When I was younger, I used to have a voice in my head. I always imagined it to be my 'Jiminy Cricket' - my conscience speaking to me - but from within.

It was a droning, mumbling, persistent voice, and I remember only too well the sensation of almost being able to hear what it was saying. The harder I strained to hear what it was saying, the harder it was. It was as though I could hear it best when I just relaxed and diverted my mind - but even then I could not hear the words I so desperately sought. But I think...I think I knew what it was telling me, somehow.

The voice has disappeared - I almost miss it.

Thursday, June 15, 2006

Don't look at me that way

"Don't look at me that way, it was an honest mistake" -
'Honest Mistake' - The Bravery

Foolish girl! You chased too much freedom. Too much freedom isn't good for anyone, not even you. Not even you.

Monday, June 12, 2006

Happiness

Sometimes everything just seems to make sense. Everything just slots into place...I think I'm having a lucid intervallum. I am so happy right now, I am so at peace. And I don't need anyone or anything to change right now. I think I glimpsed perfection - and I like it. But I'm not going to chase it now, I'm happy just knowing it exists. Wow. I think I know why people get high, if it feels anything like this does.

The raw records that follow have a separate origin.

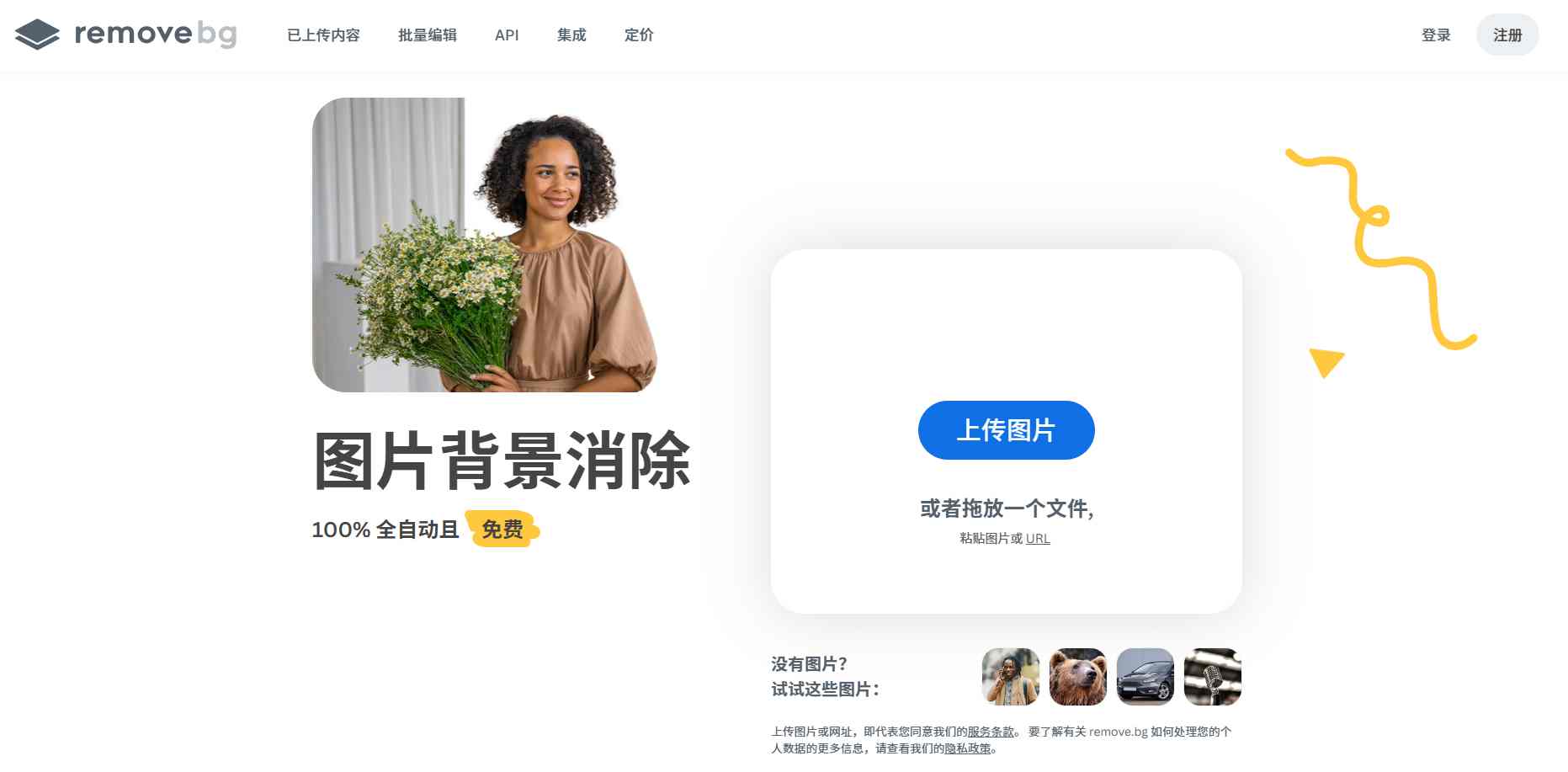Select the microphone sample thumbnail
The image size is (1568, 772).
pyautogui.click(x=1213, y=677)
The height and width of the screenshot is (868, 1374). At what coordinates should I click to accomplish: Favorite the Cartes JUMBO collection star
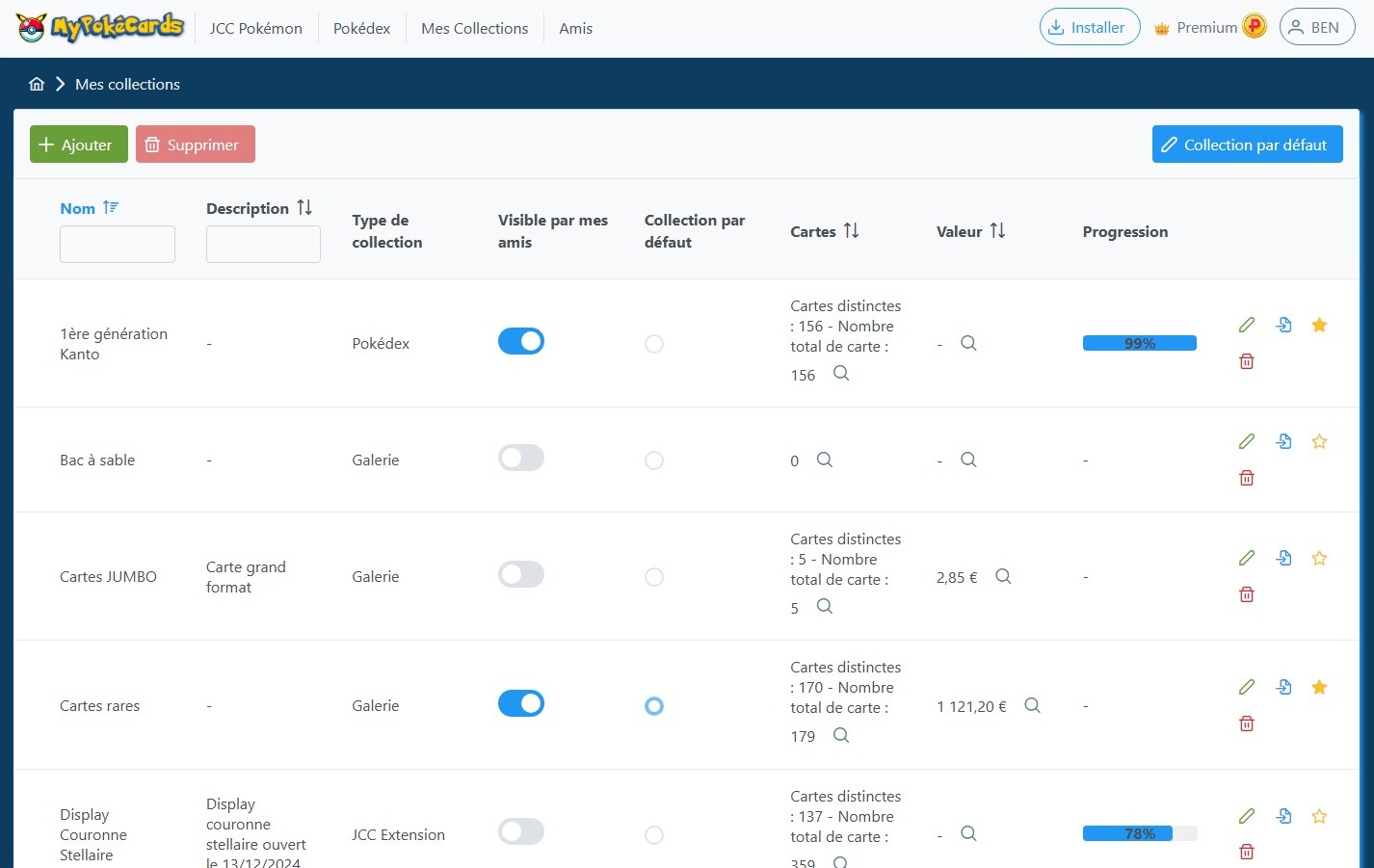tap(1319, 558)
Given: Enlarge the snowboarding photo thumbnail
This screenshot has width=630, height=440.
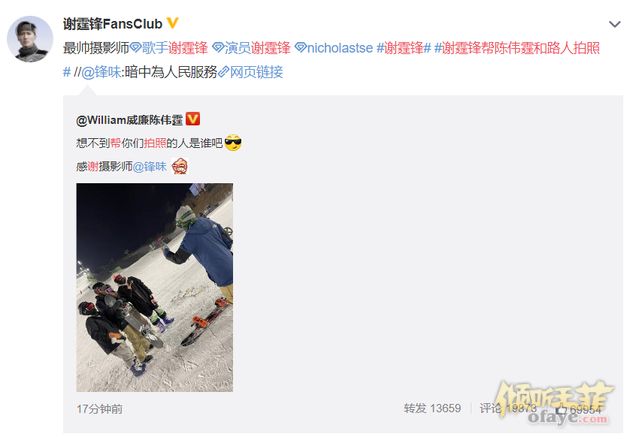Looking at the screenshot, I should 155,287.
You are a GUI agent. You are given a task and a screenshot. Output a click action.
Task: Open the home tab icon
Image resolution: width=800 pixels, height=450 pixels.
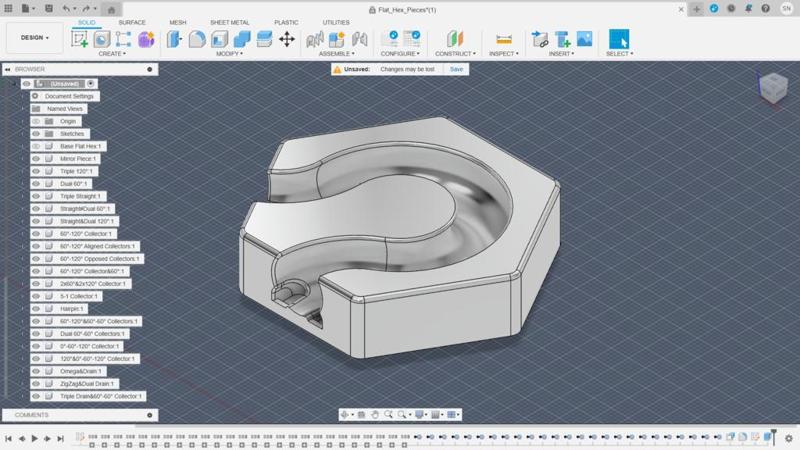tap(113, 9)
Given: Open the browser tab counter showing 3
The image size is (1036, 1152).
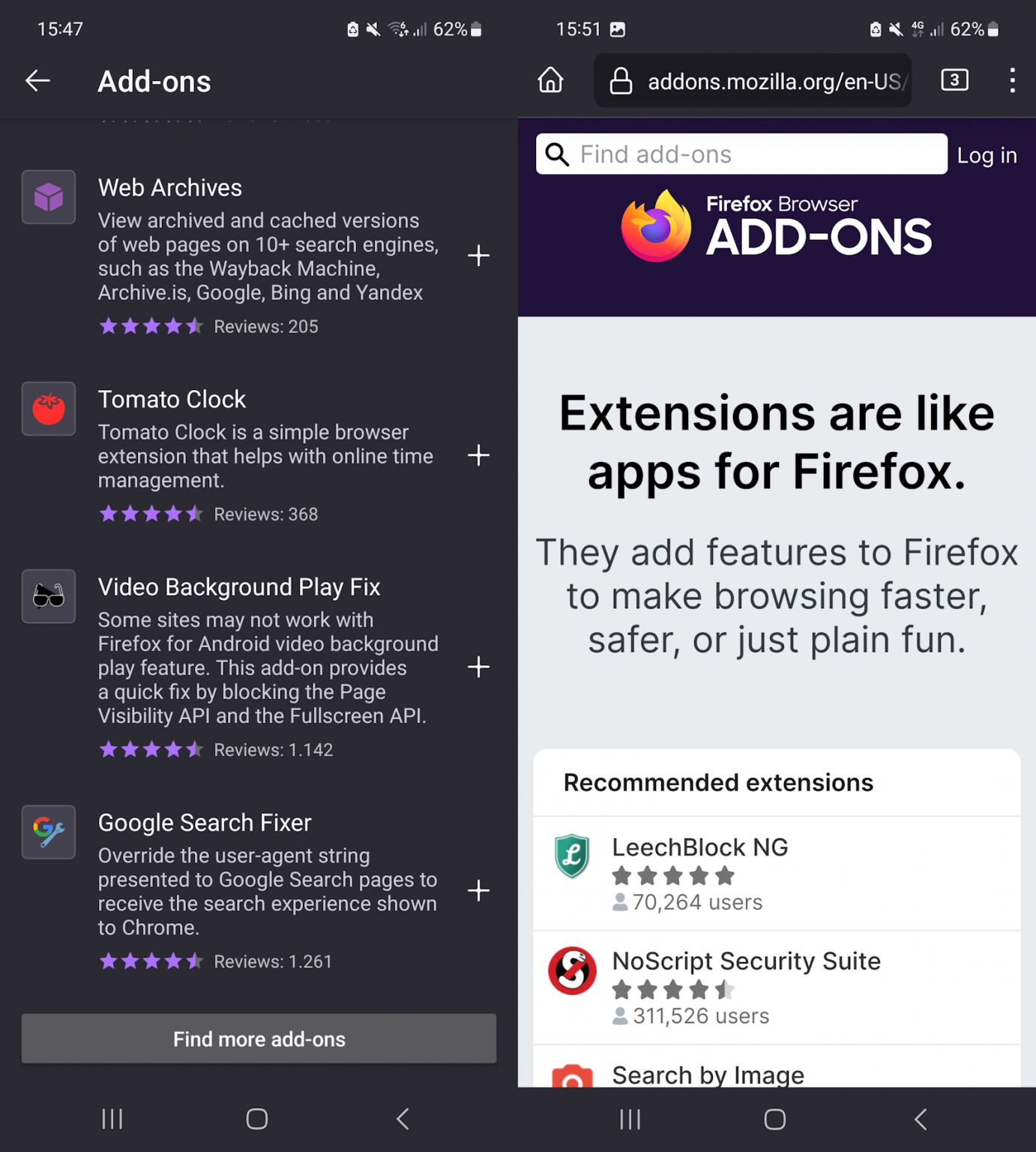Looking at the screenshot, I should coord(954,80).
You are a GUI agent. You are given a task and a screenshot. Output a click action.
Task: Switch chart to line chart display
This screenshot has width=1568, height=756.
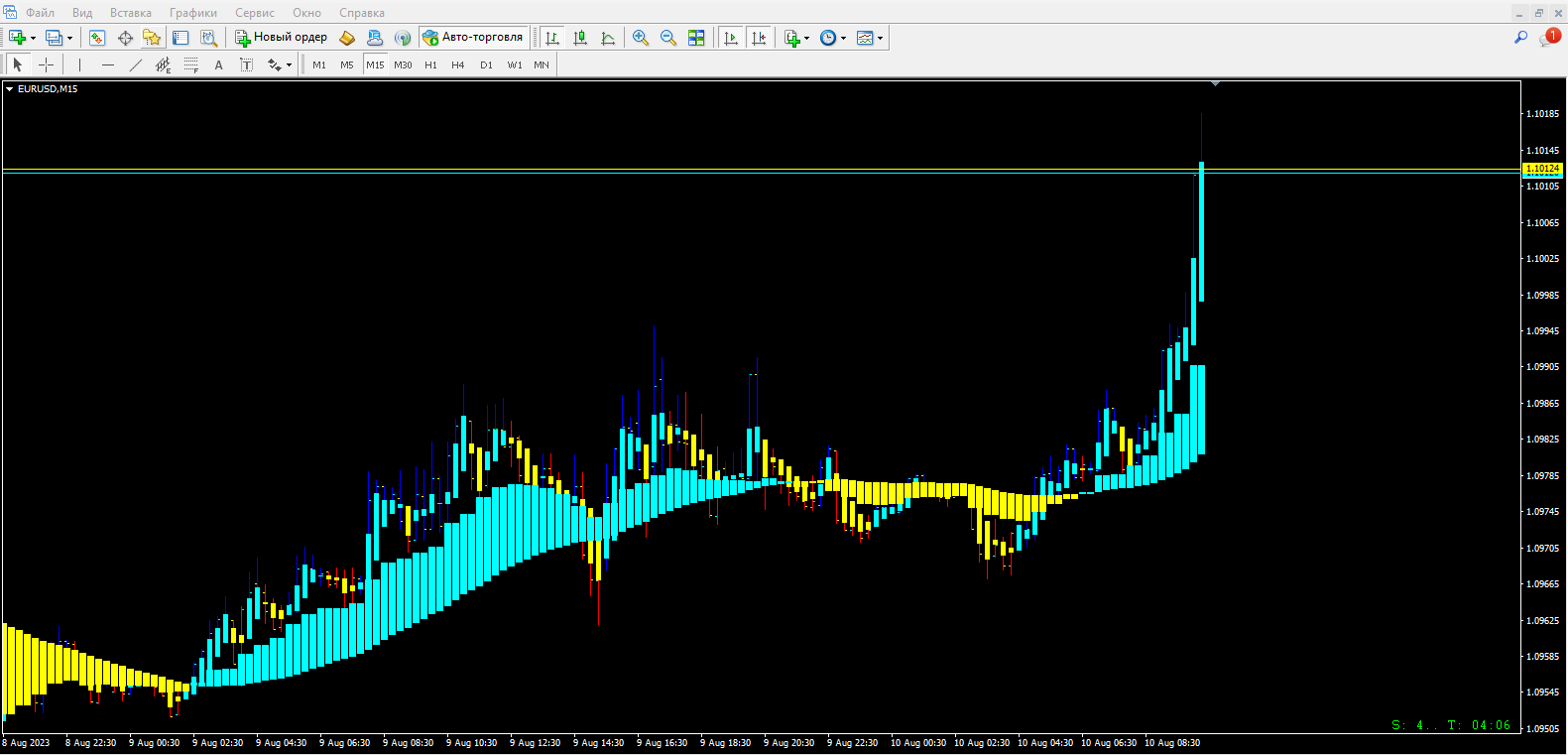(608, 38)
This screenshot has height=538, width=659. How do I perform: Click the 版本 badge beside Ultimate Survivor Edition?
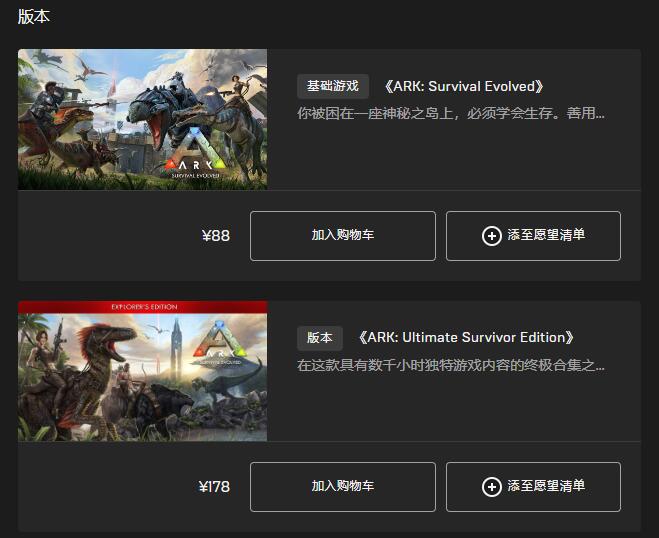(x=320, y=338)
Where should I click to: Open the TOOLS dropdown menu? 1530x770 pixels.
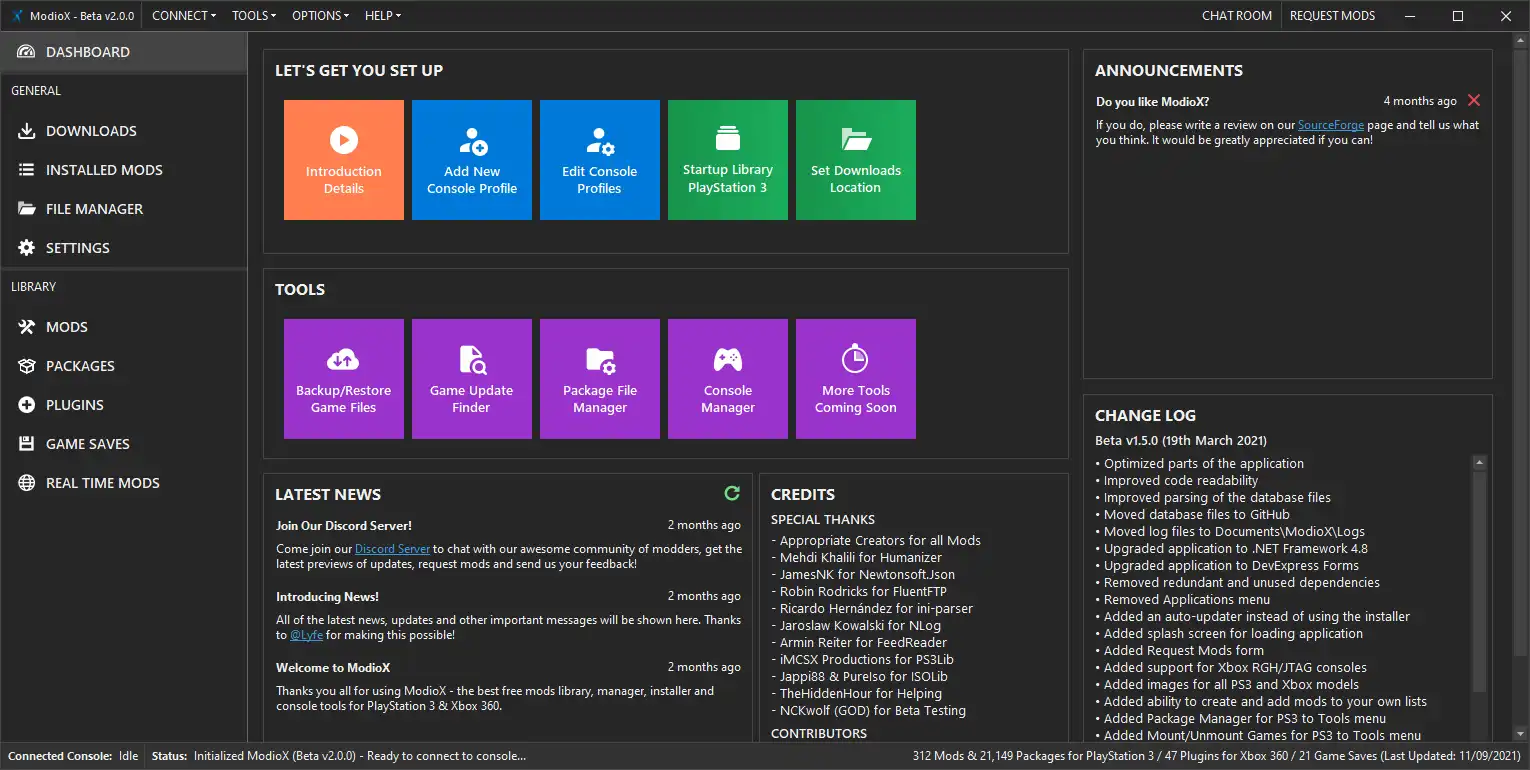click(x=254, y=16)
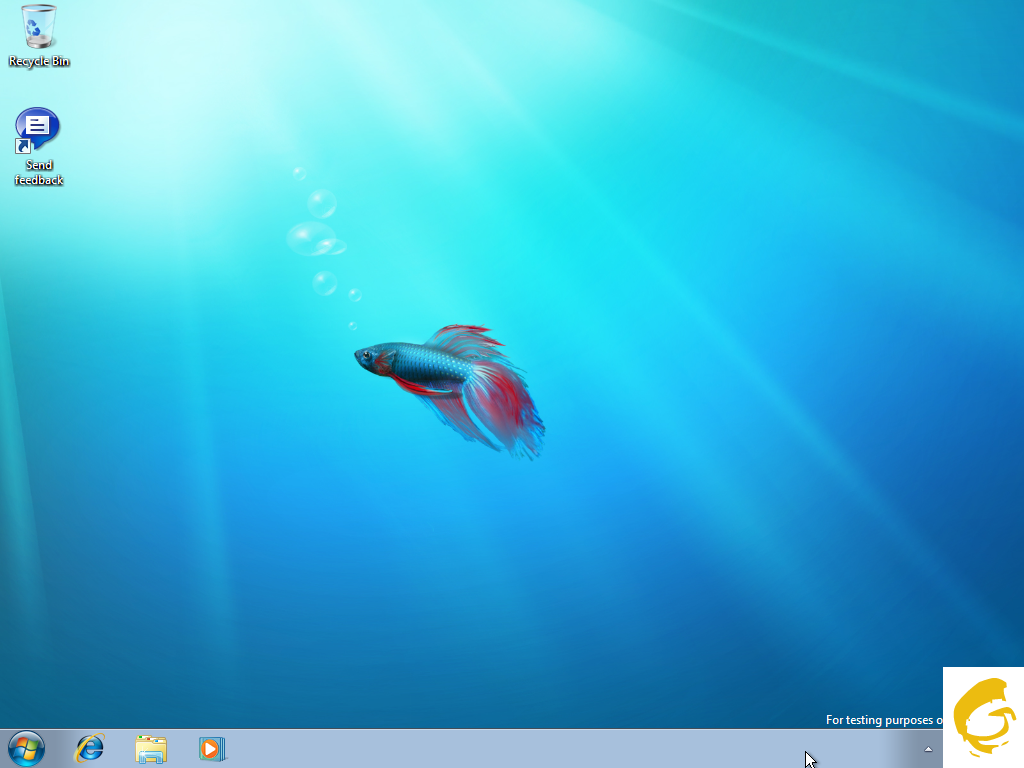Click the largest bubble above the fish
The height and width of the screenshot is (768, 1024).
coord(310,238)
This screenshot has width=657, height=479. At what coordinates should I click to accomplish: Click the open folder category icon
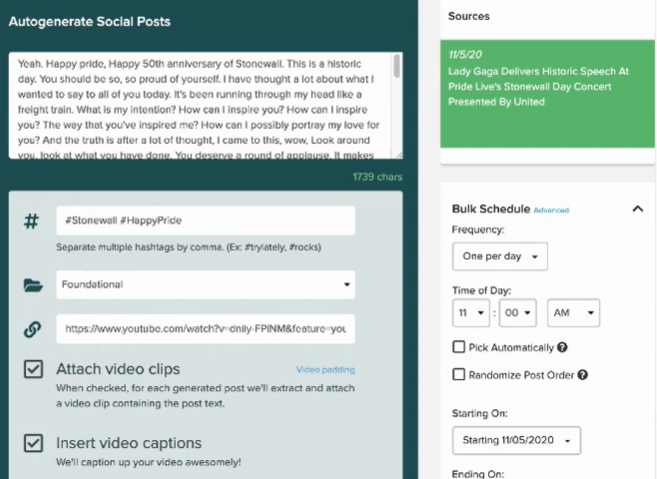[32, 285]
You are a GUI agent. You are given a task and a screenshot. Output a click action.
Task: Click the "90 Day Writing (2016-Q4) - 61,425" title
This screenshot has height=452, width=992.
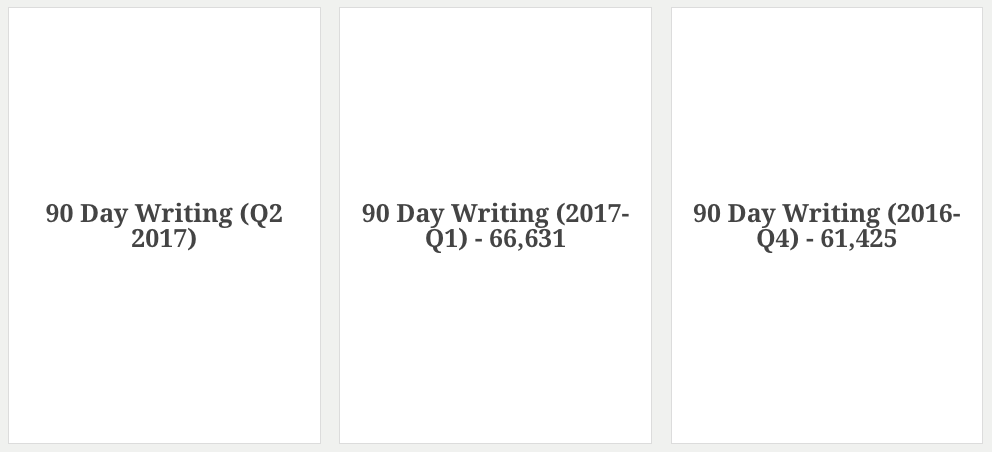(827, 226)
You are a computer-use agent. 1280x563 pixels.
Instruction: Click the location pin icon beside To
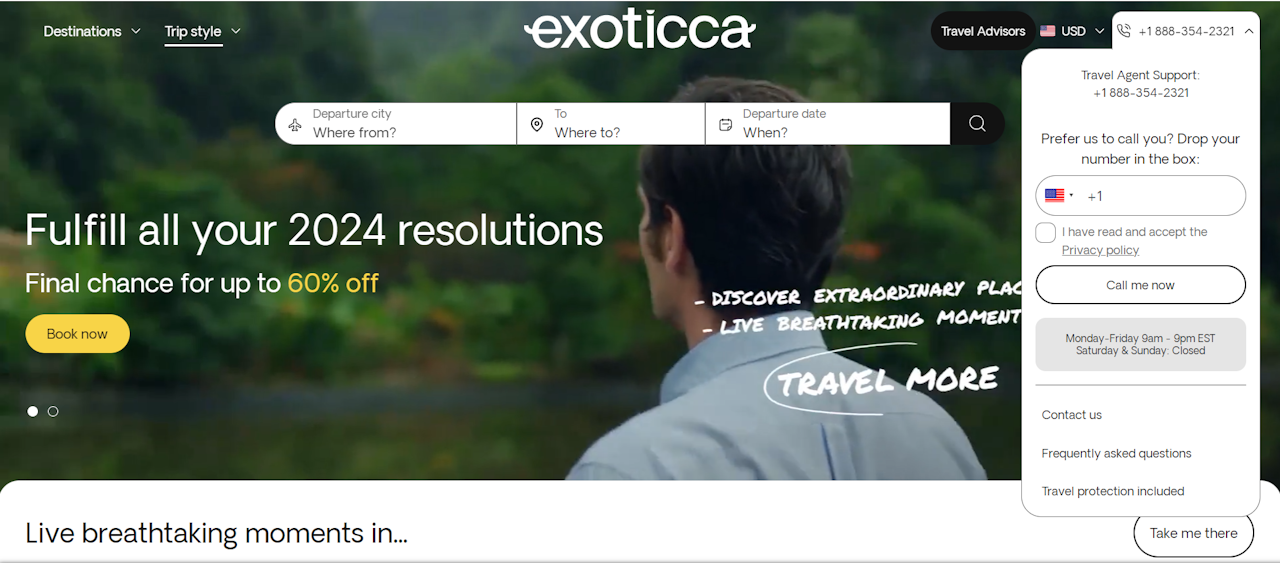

I know people are going to disappoint me. I know that life is complicated. I know that there are hardships in this life, that I may never find what I am so blindly searching for. But it doesn't bother me. None of it does. I am happy.

I want to bake my happiness in cakes and feed the nation.
I want to brew my happiness in beer and get everyone drunk.
I want to gift-wrap my happiness and give everyone a present.
I want to write my happiness on a pieces of paper and send them away on the ocean in bottles, for everyone to discover.
I want to shout my happiness into the wind so it whispers it to everyone.

Nothing special happened today. I just realised how happy I am, and how I haven't noticed.

Monday, June 05, 2006

One of many whys

Someone tell me Why,

Why do humans do things that make them unhappy?

--------
My ghazal for the other day. The question? I can't remember...but I really liked this one.

Of her black hair I complain, O ask me not
Cause of her, lost I remain, O ask me not.
In the hope of loyalty, nobody leaves his heart & faith
I repent, my deeds disdain, O ask me not.
A sip of wine never cause misdeed or grief
Ignorant put me through so much pain, O ask me not.
O pious one, pass me by, 'cause this red wine
Makes your faith vain, drives you insane, ask me not.
On the path of life and soul, stories abound
One will strain & one will feign, O ask me not.
I longed for health and bliss, but alas
That seductress holds my rein, O ask me not.
I asked the ball of heavens, what is my role on this plane?
In the polo game of life I entertain, O ask me not.
I asked, with your hair whose blood you drain?
By God, this story is a long chain, O ask me not.

--Hafez

Friday, June 02, 2006

To a friend lost in herself



Oh child, dear child.
Don't think you are the first to suffer so
Confusion is the sanction of an intelligent mind

Didn't anyone tell you
everything can be bought,
except love?


Now you're all grown up
And they can see you
When you can't see them -
It's no use hiding anymore

--------

Gag me because I say nothing worthwhile

Take me away
'cause if I can't help you
I can't help myself

It hurts to see so much of myself in you.